* **Excerpted text**:
Stuffing sodium nuclei with neutrons

Nuclear physicists have made the most neutron-rich form of sodium yet, which will help reveal more about the complex world of nuclei.

image of nuclei


In extremely neutron-rich form of the element sodium—which many models of atomic nuclei predict shouldn’t exist—has been created by nuclear physicists at RIKEN for the first time1.

If you made table salt from this super-heavy version of sodium—and the most neutron-rich isotope of chlorine, salt’s other constituent—it would taste and behave like normal salt, except it would be roughly 1.6 times heavier, says nuclear physicist Toshiyuki Kubo.

But far more than being a scientific curiosity, this finding has important implications for theories on the structure of atomic nuclei. This knowledge in turn informs our understanding of the astrophysical processes that form Earth’s heavier elements.

In terms of nuclear theory, the finding provides a vital reference point for tweaking models of neutron-rich nuclei and for assessing their accuracy, explains Kubo. Theoretical studies of neutron-rich nuclei involve extremely complicated calculations, and theoretical physicists have so far only been able to precisely model more stable nuclei with few neutrons. This finding could help refine calculations for nuclei with more neutrons.

This in turn has implications for our understanding about the origins of heavier elements. For example, the nuclear astrophysical processes that create Earth’s heavy metals are thought to be the result of the huge amounts of energy produced by the merger of two neutron stars or collisions of neutron stars and black holes. The gas and dust released eventually contribute to the rare materials of planets, such as Earth. However, the exact processes that produce heavy metals have long been debated.

* **Stored data**:
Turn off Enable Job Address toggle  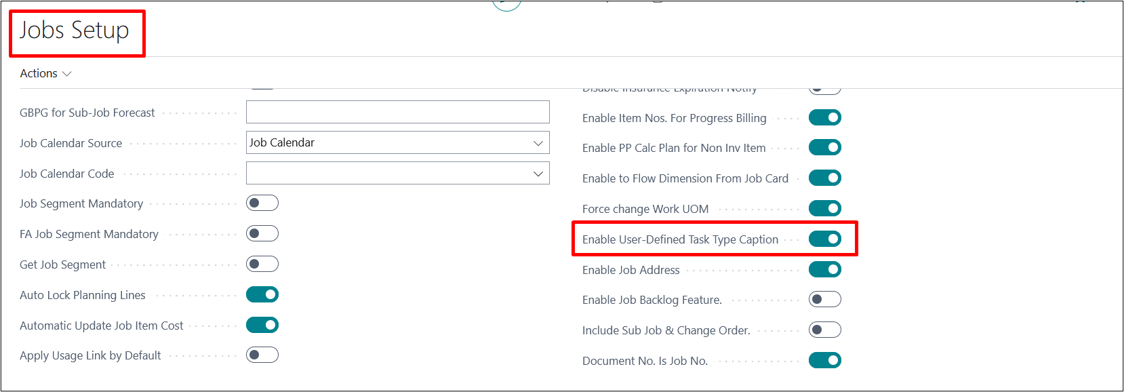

* **Stated goal**: Write the next part of the article about the neutron-rich sodium isotope made at RIKEN, starting after its final sentence.

* **Result of this task**:
Packing neutrons into sodium

Each of the 118 known elements has a fixed number of protons (11 in the case of sodium), but the number of neutrons in its nuclei has can vary, notes Kubo. The only stable form of sodium contains 12 neutrons, whereas the newly discovered one has more than double at 28, which is two more neutrons than the previous record holder for the most-neutron-rich isotope of sodium, 37Na, which was discovered more than 20 years ago.

Since neutrons are electrically neutral, they don’t influence an atom’s electrons and hence have no effect on the element’s chemistry. Thus, atoms of the same element that contain different numbers of neutrons—known as isotopes—are chemically indistinguishable.

The impetus to search for the new form of sodium (called 39Na because its nucleus contains 39 neutrons and protons) came from a previous experiment, when a team led by Kubo at the RIKEN Nishina Center for Accelerator-Based Science stumbled upon what appeared to be one nucleus of 39Na. “We were very surprised at this one event,” recalls Kubo. “And so, we decided to revisit the search for 39Na in our present experiment.”

In the latest experiment, they put the existence of 39Na beyond all doubt by creating nine nuclei of the isotope in a two-day run at RIKEN’s Radioactive Isotope Beam Factory—one of only about three nuclear facilities in the world currently capable of producing such nuclei.

chart of isotopes

A new square on the drip line: Each square indicates an isotope, with the number of protons increasing as the squares move vertically upward and the number of neutrons increases horizontally to the right. The known existence limit, the neutron 'drip line', is indicated by a thick blue line. Sodium-39 (39Na) in red has 11 protons and 28 neutrons, giving it a mass number of 39. Its recent discovery by RIKEN researchers has seen it added to the drip line. © 2023 RIKEN

Isotope hunter

It’s far from the first time that Kubo has helped to create a new isotope during his four-decade-long career. “Actually, I’ve been involved in discoveries of about 200 new isotopes or so,” he says. “I really enjoy creating and observing what nobody has ever seen before.”

But the discovery of 39Na, has special significance for him, not least because many nuclear models predict that it shouldn’t exist. “The discovery makes a significant impact on nuclear mass models and nuclear theories that address the edge of the nuclear stability, because it provides a key benchmark for their validation,” explains Kubo. For example, Kubo notes that a model developed by a Japanese team in 2020 correctly predicted the existence of 39Na and its predictions for other isotopes have been on target2, boosting its credibility.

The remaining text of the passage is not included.